Why is it important for society
The fundamental beneficial impact that our project can bring is the reduction of overall animal use. Since 3D models can more realistically mimic the 3D in vivo tissue environment, therefore we can eliminate the need of elaborate studies in mouse, rats or rabbits and thus reduce the number of animals to be sacrificed. This in turn can reduce the time and cost of animal studies and thus can be overall beneficial to the pharmaceutical industry. Moreover, careful selection of biological epitopes can also provide a scope for customisation of our formulations for studying specific interactions between cells and the ECM. This will help in understanding the underlying mechanisms of certain deadly diseases such as cancer. Our data indicate that our formulations can be customized to mimic ECM of different tissues in the body.
What are the overall objectives
The overall objectives of the project achieved
• To design synthesize and characterise different classes of peptides
• To study their non-covalent self-assembly behaviour with HA
• Characterise the formulations eg 3D hydrogel, membranes, sacs etc obtained from self-assembly of HA and peptides. Characterisations would include the microstructure of the gels/membranes, rheological properties indicating mechanical stiffness, viscoelastic behaviour and the stability of the formulations
• Contribute toward a suitable application for the developed formulations
During the course of our project, we have fully achieved the first three objectives. We have identified a suitable area for applying our formulations and we are working toward drafting a proposal based on this objective. We will also seek collaboration for completing this part of the objective.
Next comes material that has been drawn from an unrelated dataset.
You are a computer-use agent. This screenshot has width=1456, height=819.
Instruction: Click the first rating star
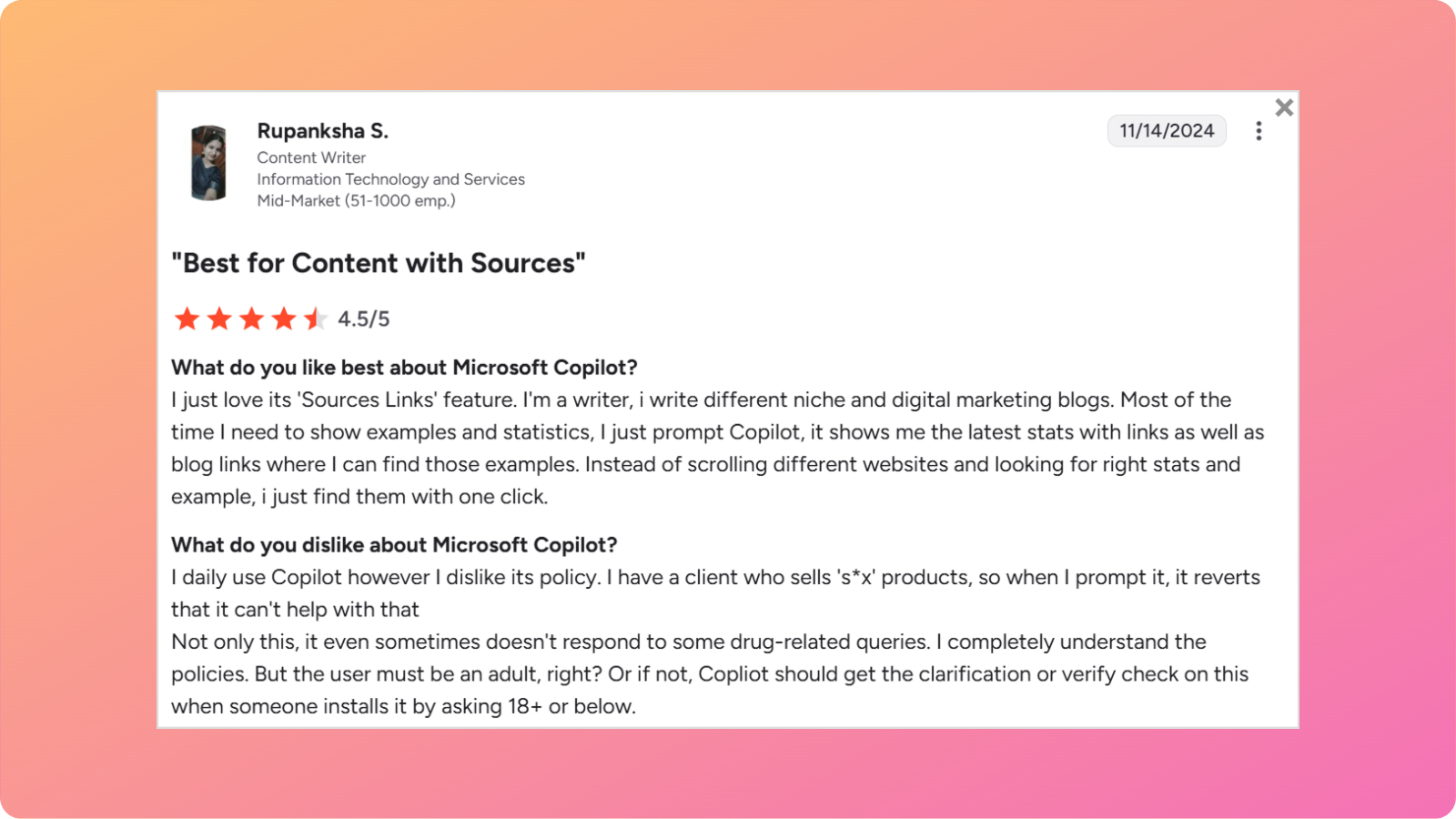tap(187, 318)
In conclusion, we have identified with de-novo sequences that can form 3D hydrogels by noncovalent supramolecular self-assembly with HA. These polysaccharide-peptide hybrid gels display the nanoarchitecture of tissues, are stable in aqueous buffer, enzymatically degradable and possesses superior mechanical strength. We are in the process of writing a manuscript to disseminate the results achieved.
Depending on how intelligently we apply our formulations, in future it can open up new opportunities of collaboration with industries and a possible patent filing.